What is it about Severin? Severin said it best in his 1999 Comics Journal interview. He described what he liked about one of his artistic heroes, cartoonist Roy Crane, but it applies to himself: "His simplicity, his directness, his composition...I think the biggest thing about him was the storytelling ability." (read the complete TCJ interview here.
I grew up reading Severin in the pages of CRACKED Magazine. He was their primary cover and premiere interior artist for 40 years. There may be better caricaturists, a la Jack Davis, but no one was better at dead-on likenesses, which served him well in the hundreds of movie and TV show parodies that he did.

In comics circles, however, the CRACKED work is almost tangential, and what Severin is praised for is his long and varied comics career. His first comics work came in the late 1940s for Prize Comics. He was the mainstay artist for "Prize Comics Western" for eight years, his longest tenure on any comic book title. Simultaneously with Prize was his work for EC Comics. From 1950-55, Severin was a key member in what is still hailed as the finest assemblage of comics talent at one company at one time. He's best remembered for his work on the war comic titles "Frontline Combat" and "Two-Fisted Tales", but also contributed to the fledgling "MAD" and had his own, post-Code series "Extra!", about a globe-trotting investigative reporter.

In the mid-1950s, as EC folded, he was working for Atlas Comics, doing war books (Battle, Marines in Action) and westerns (Kid Colt, Kid Slade, Rawhide Kid, Etc. Kid). He also worked a couple of years for Charlton, doing yet another "Kid" western - Billy the Kid. After he started with CRACKED in the late 50s, his comic work becomes sporadic. He did do regular stories for the Warren magazines (Creepy, Eerie) in the 1960s, as well as their briefly run war title, Blazing Combat, which served as a pseudo reunion of EC creators.

Most comic book fans know him from his work as occasional penciler but primarily an inker on "Sgt. Fury & his Howling Commandoes" for Marvel (1967-70).

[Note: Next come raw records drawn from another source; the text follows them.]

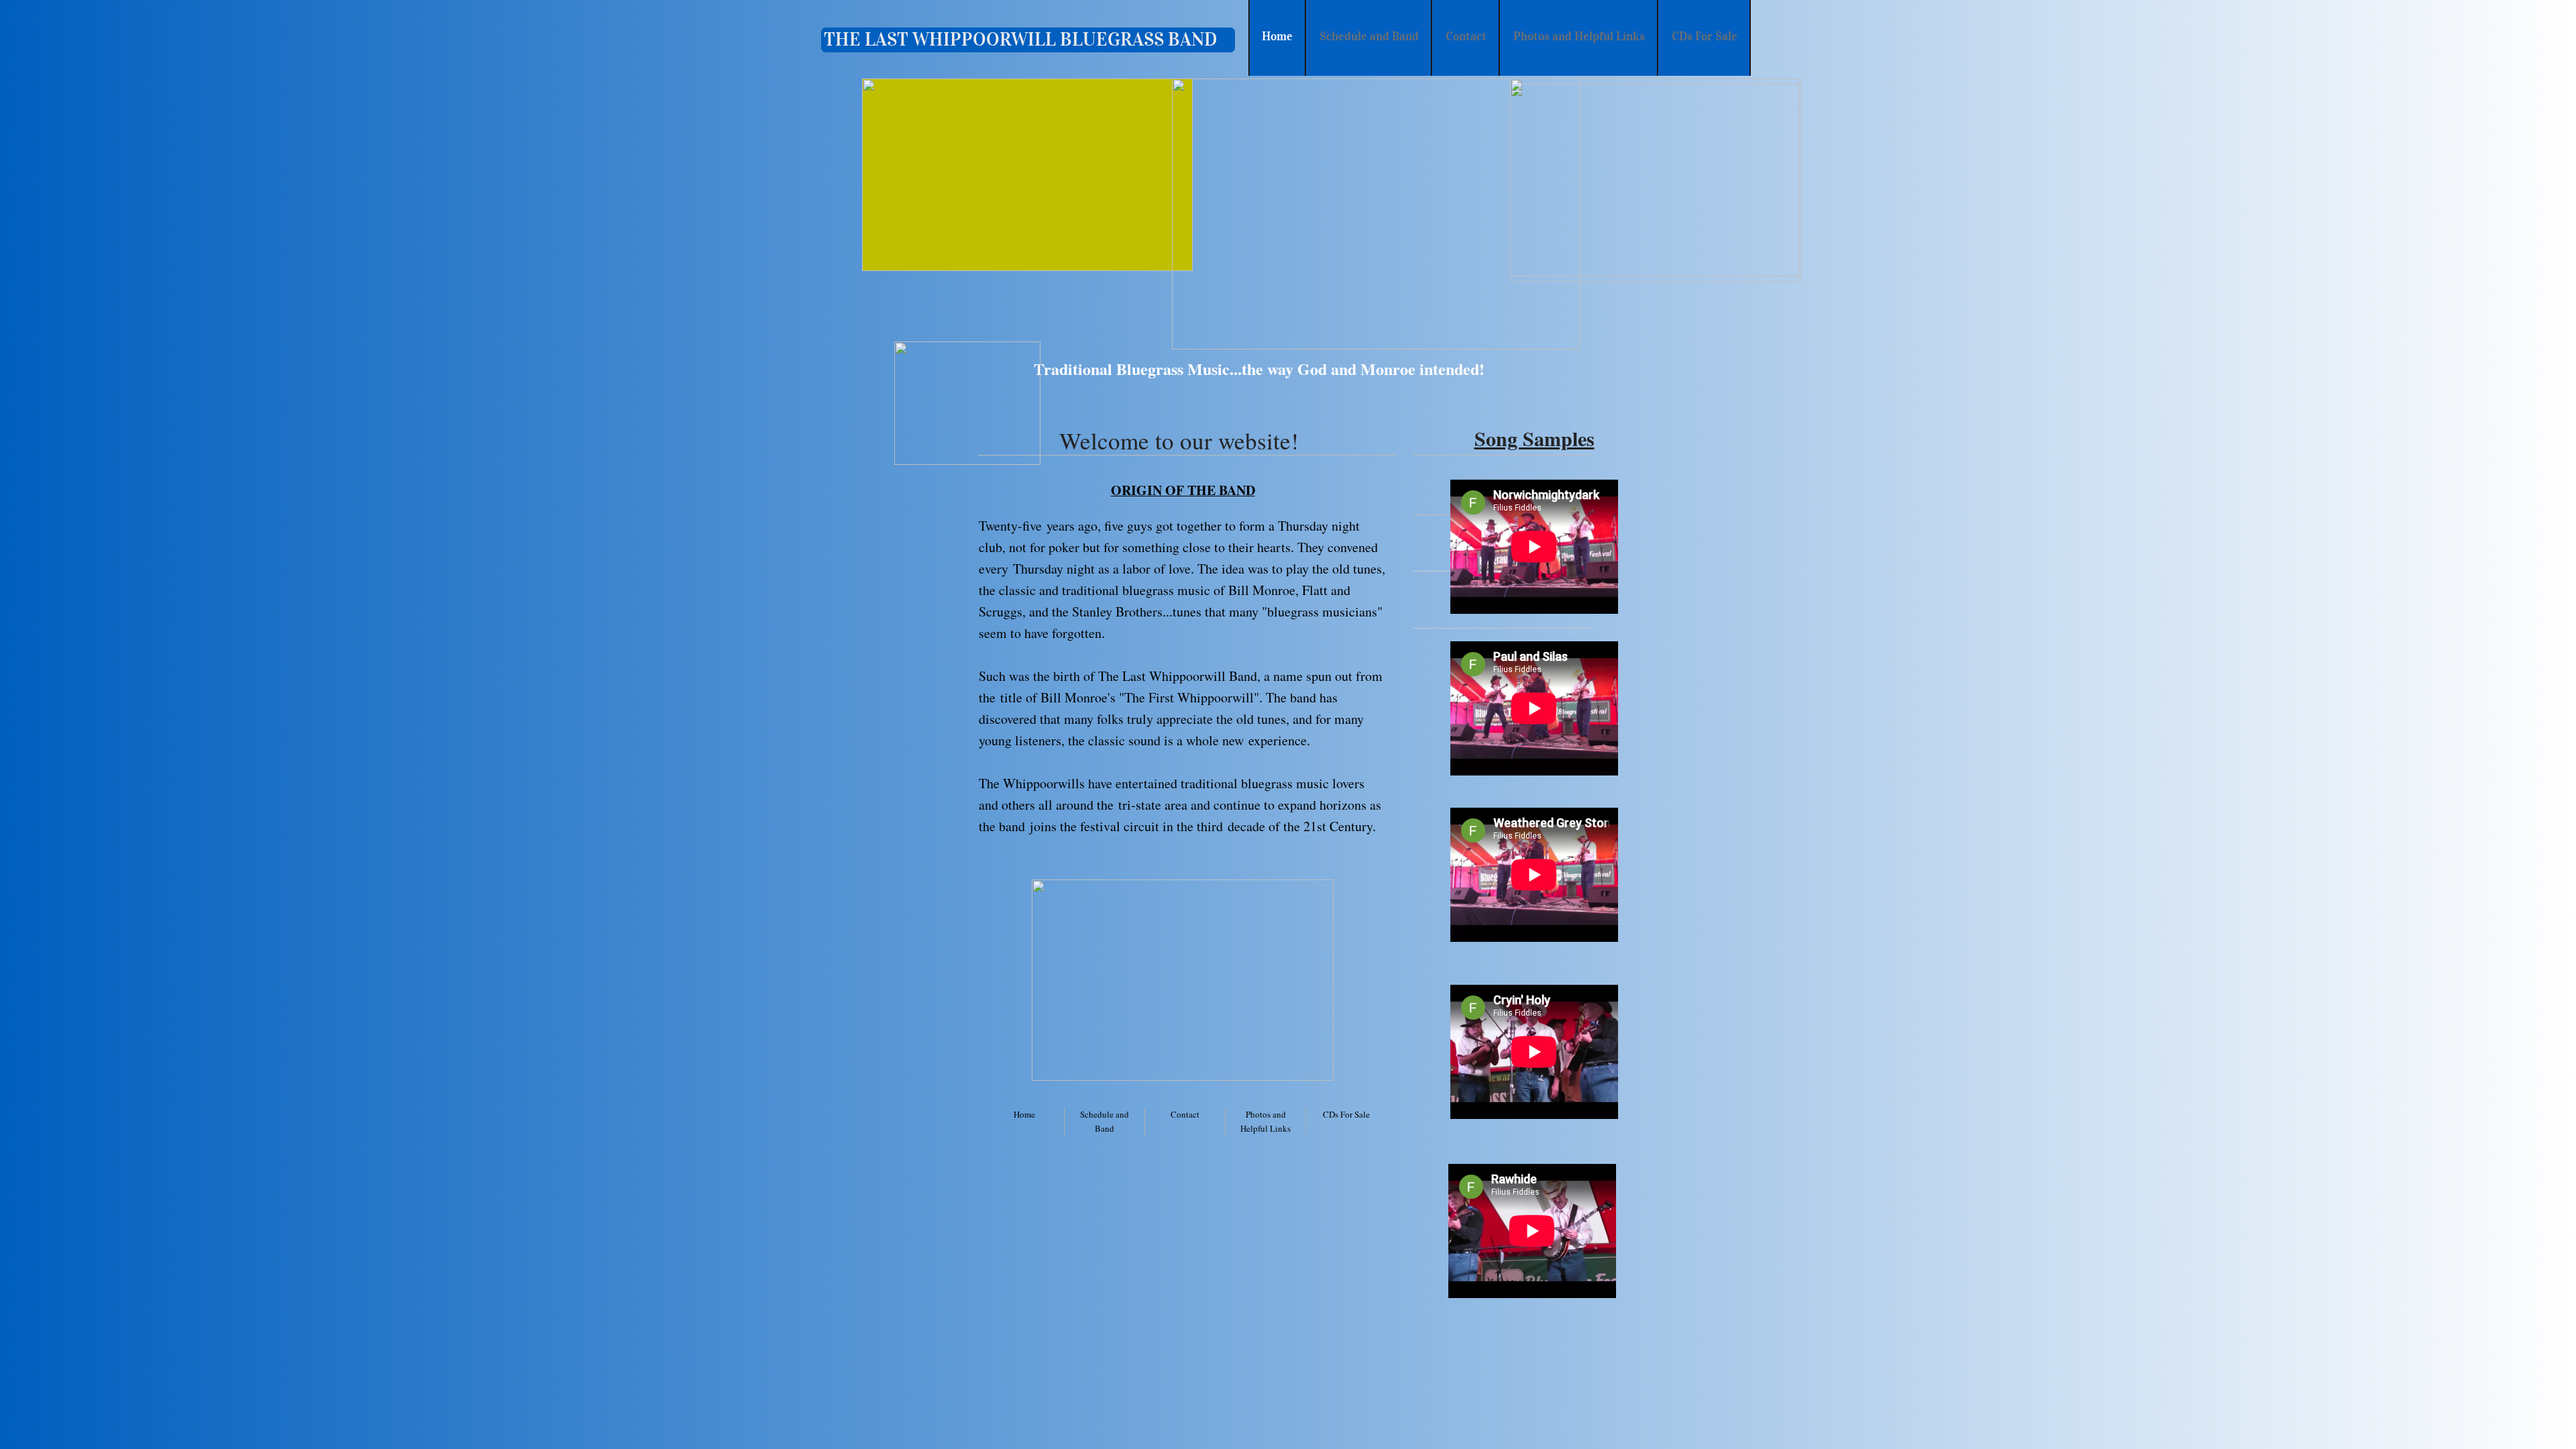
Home (1024, 1114)
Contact (1185, 1114)
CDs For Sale (1346, 1114)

His style dominated those he inked, with Dick Ayers pencils looking more like Severin work in the finished product. He did the same favor to Herb Trimpe's "Incredible Hulk" for a couple of years after that. He also found a magic sibling blend with sister Marie for the art on "Kull the Conqueror" (1972-73). At this same time, Severin was inking himself as penciler for a 19 issue run on DC's "Our Fighting Forces", drawing 'The Losers', a ragtag group of WWII heroes.

Severin's 1980s comic book work is rare and precious. A stint drawing Enemy Ace for DC, a run of stories from different wars for Marvel's "Semper Fi", a companion to their popular series "The 'Nam." He also echoed his Warren work, returning to the magazine stands on Marvel's "Savage Tales", where his unparalleled knack for historical accuracy elevated the stories yet again.

Outside of CRACKED, Severin disappeared from comics in the 1990s, though still working for the ever-fading (and ultimately cancelled) CRACKED. He was virtually unseen in comics until he was asked to draw a western for DC's Homage Studios imprint. "Desperadoes: Quiet of the Grave" showed the comics world that he hadn't lost a step in 50 years, and he became sought after for other special projects, mostly westerns, including Bat Lash and a return to his 1950s character, Rawhide Kid. The Rawhide Kid mini-series was controversial for making its title character gay. Some found it offensive, some saw it as progressive, but it really was a campy send-up in the vein of a Cracked Mag parody. After other minis and one-shots followed, until his most recent and likely final work - Witchfinder, which places a British occult investigator in the Old West. Ending where he began, drawing Indians and gunfighters.